賢者マキシミリアンは、レアンドロ王にターレン王国へ侵入するための事前承認を求めてきた。

「ゼルキス王国からターレン王国への正式な使者としての証書を用意させよう。役に立つかはわからないが、さすがにランベール王も正式な使者を捕らえて殺害すれば、ゼルキス王国やエルフの王国に対する宣戦布告と同じ事だとわかるはずだ。クリフトフ将軍、証書が用意できたら兄上へ渡してくれぬか?」
「御意」

こうしてマキシミリアン公爵夫妻が、ランベール王が即位してから初の正式な外交官として任命されて、ターレン王国へ派遣されることになった。
このレアンドロ王の決断は、隣国から攻め込まれた国の王としてはありえないと思われるが、マキシミリアンの弟として常識で判断していては、賢者の兄の行動を補助しきれないことを経験上よくわかっていた。
国王に承認というよりも、正確には潜入したのをターレン王国から、問い合わせされた時の対応を、今のうちから考えておいてほしいという、連絡に近い意味だと考えるべきだとレアンドロにはわかっている。

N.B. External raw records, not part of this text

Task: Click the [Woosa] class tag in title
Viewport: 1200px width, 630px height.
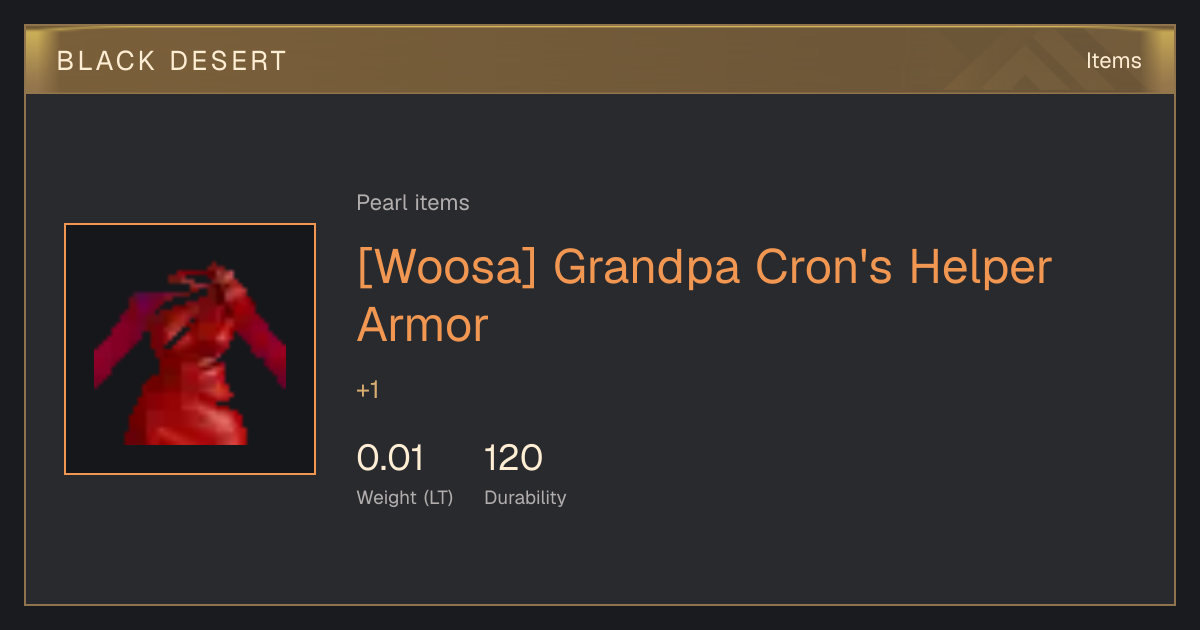Action: 446,268

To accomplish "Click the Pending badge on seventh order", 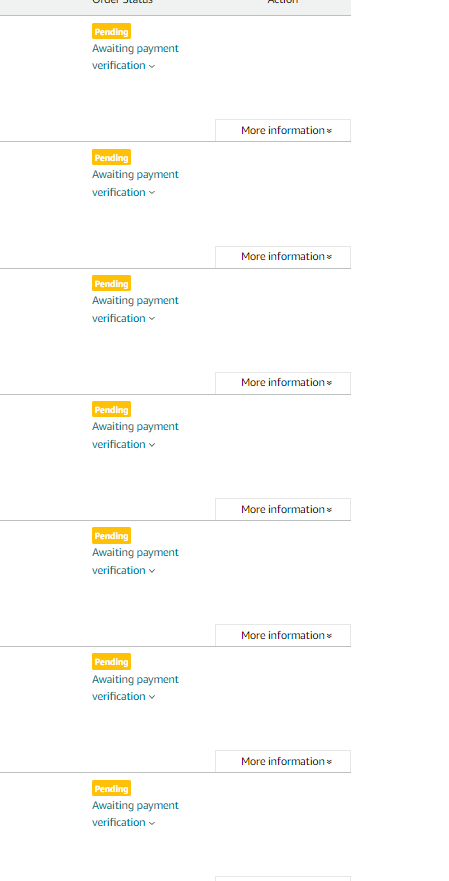I will [x=111, y=788].
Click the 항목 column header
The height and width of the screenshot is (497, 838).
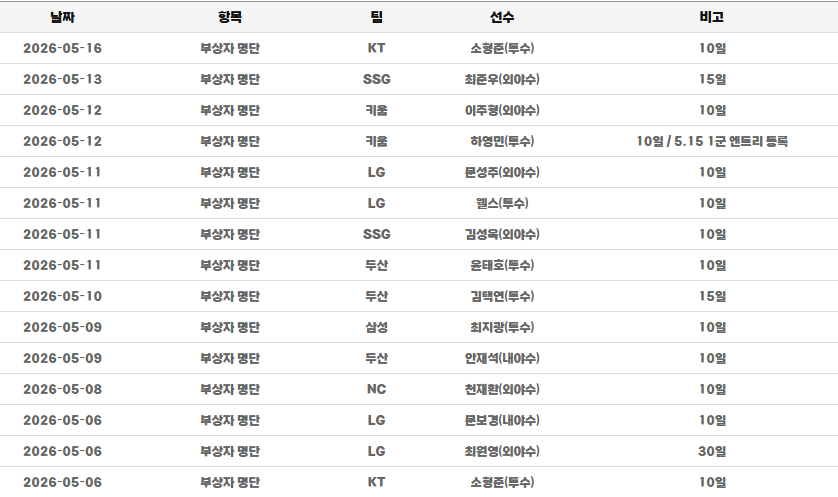(230, 17)
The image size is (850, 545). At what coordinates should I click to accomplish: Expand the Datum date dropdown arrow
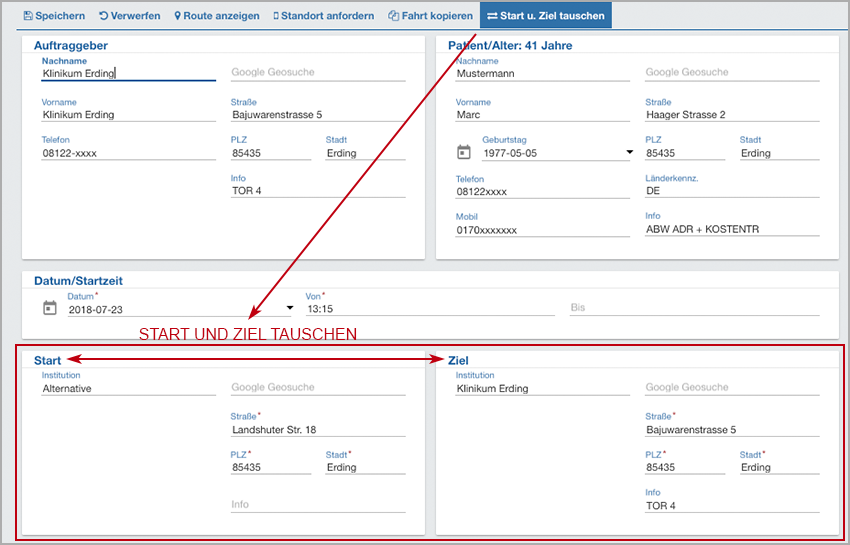pos(290,308)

やると決めたら必ず行動するのが、兄のマキシミリアンなのである。
マキシミリアンと妻のエルフ族の王族セレスティーヌが一緒に行動している。
エルフ族の王国は、樹海の周辺の同盟を結んだ12ヶ国の盟主国で、セレスティーヌにターレン王国のランベール王が危害を加えれば、平原地帯の同盟国すべてがターレン王国と敵対する。

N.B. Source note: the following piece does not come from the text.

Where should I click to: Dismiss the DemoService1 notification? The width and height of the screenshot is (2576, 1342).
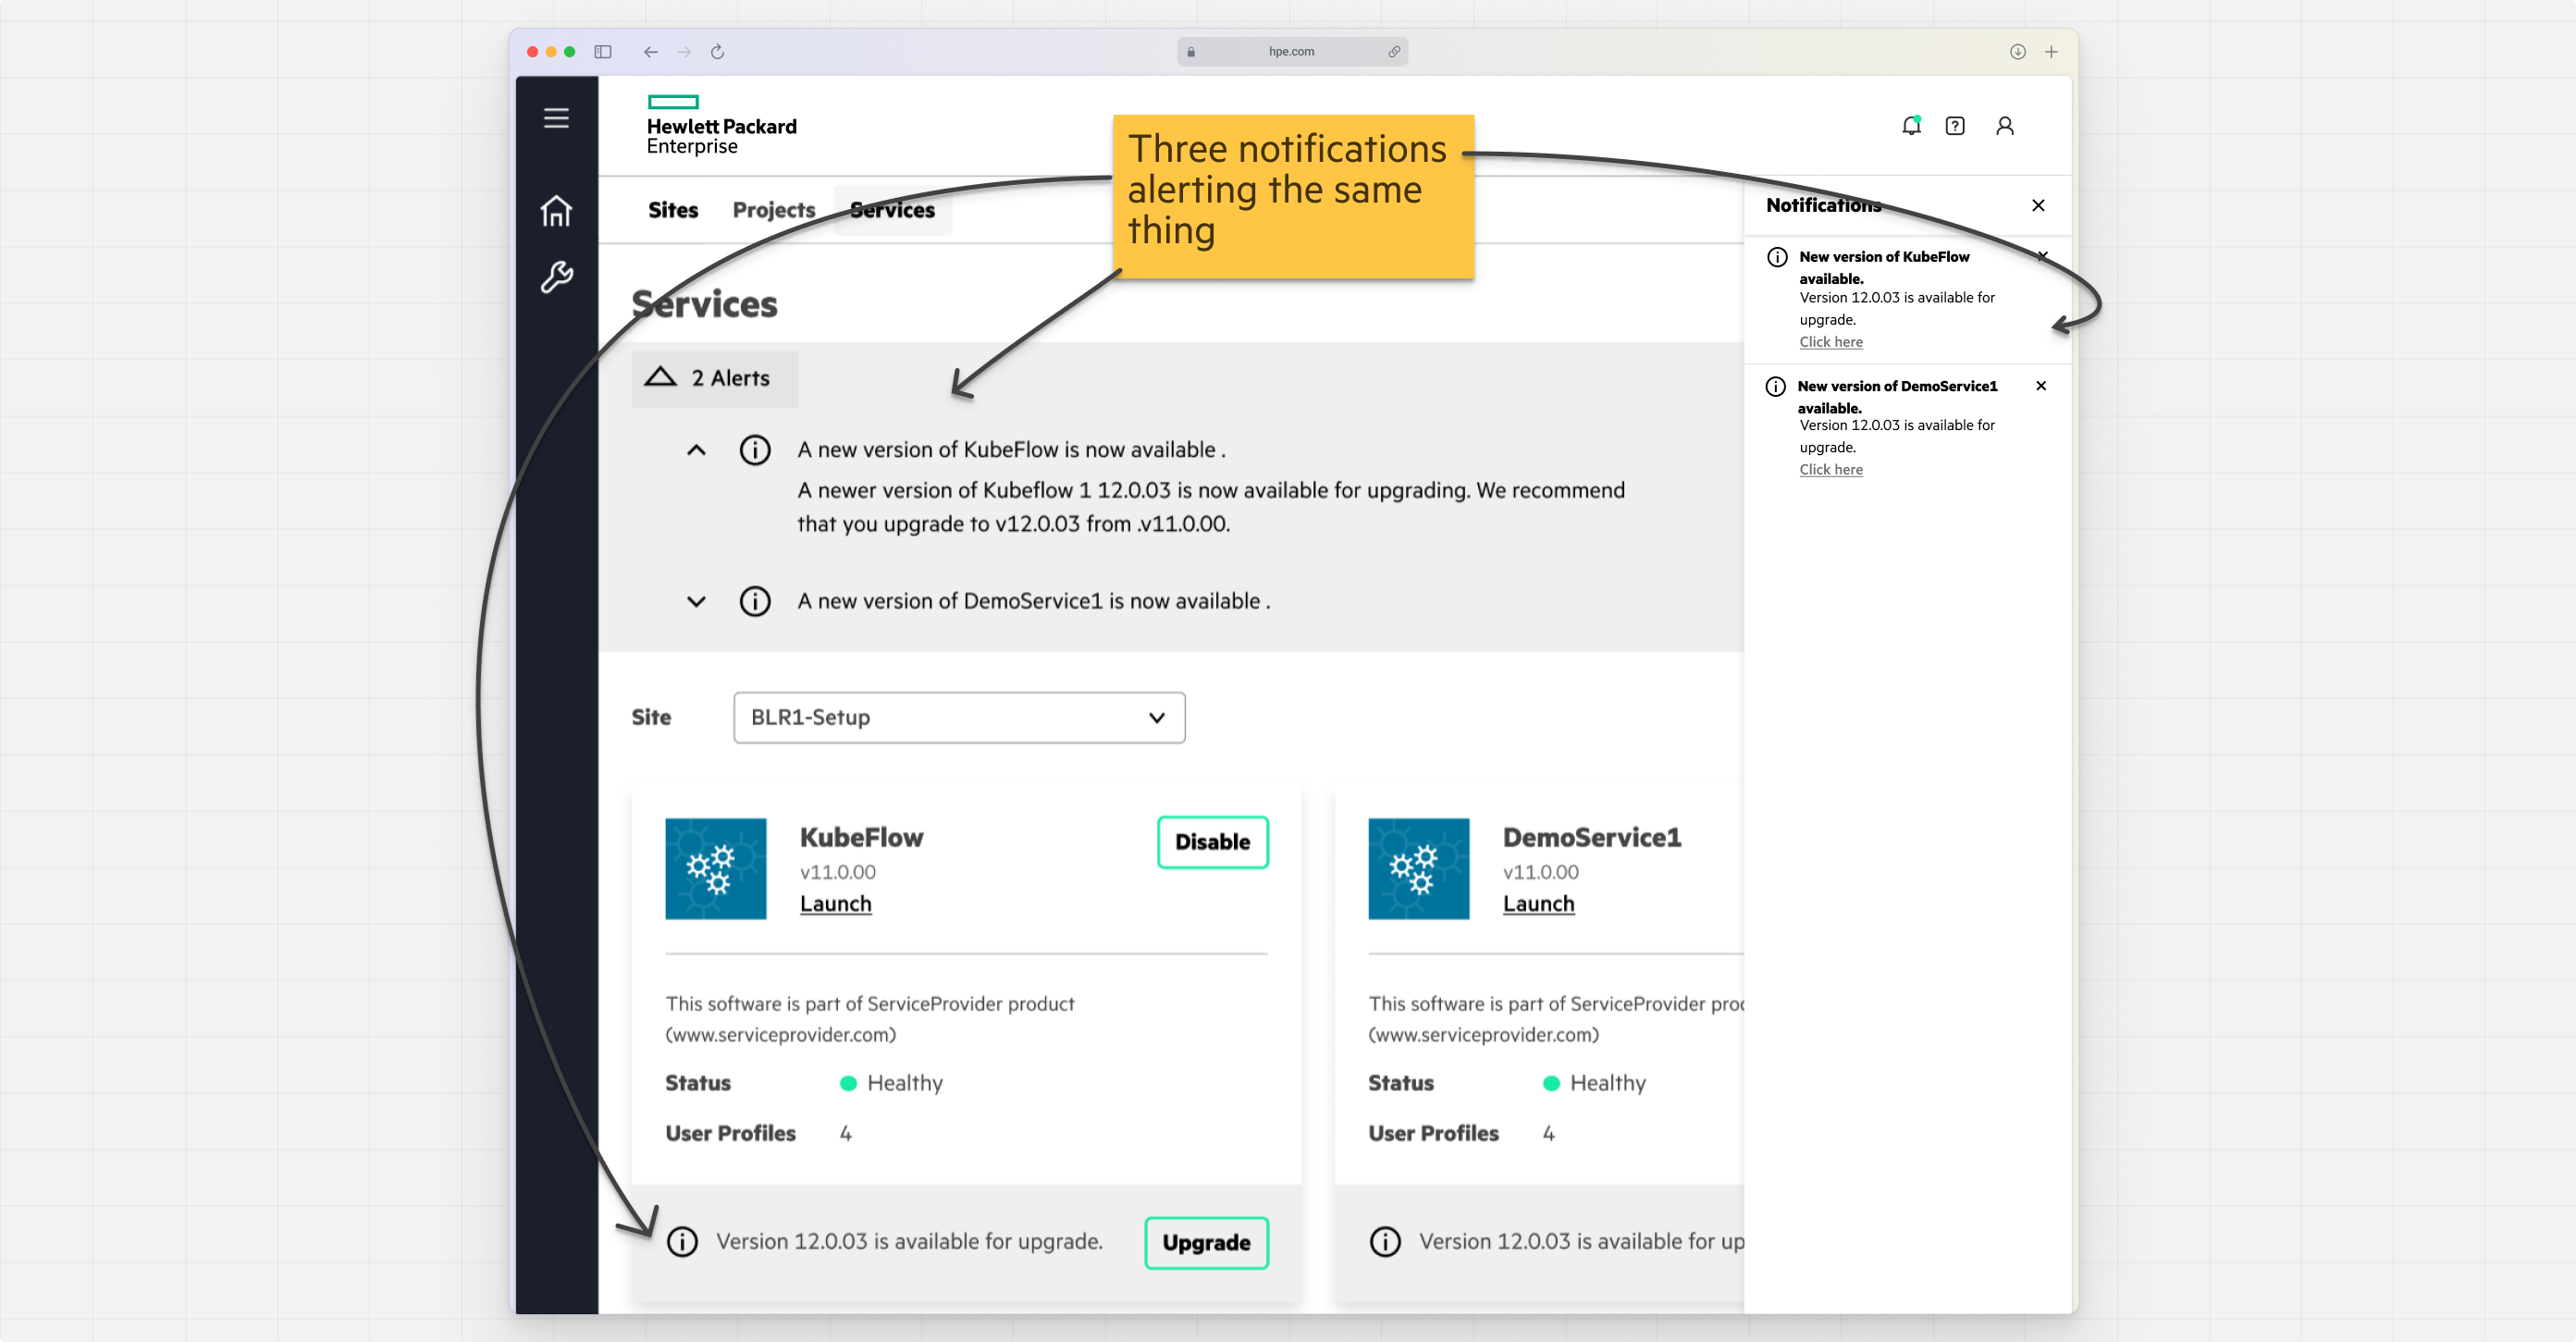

マキシミリアン自身も神聖教団から賢者の称号を与えられ、ゼルキス王国に神聖騎士団を設立し、神聖教団からの依頼を受けて協力してきた実績がある人物で、マキシミリアンはゼルキス王国の要人であると同時に、神聖教団の要人でもある。マキシミリアン殺害されたら、ターレン王国は神聖教団に対し敵対を表明したのと同じ意味になる。
神聖教団は平原地帯の国々や大陸南方の砂漠の先にあるクフサール王国、大河バールより大陸東方のシャーアン王国にもつながりがある。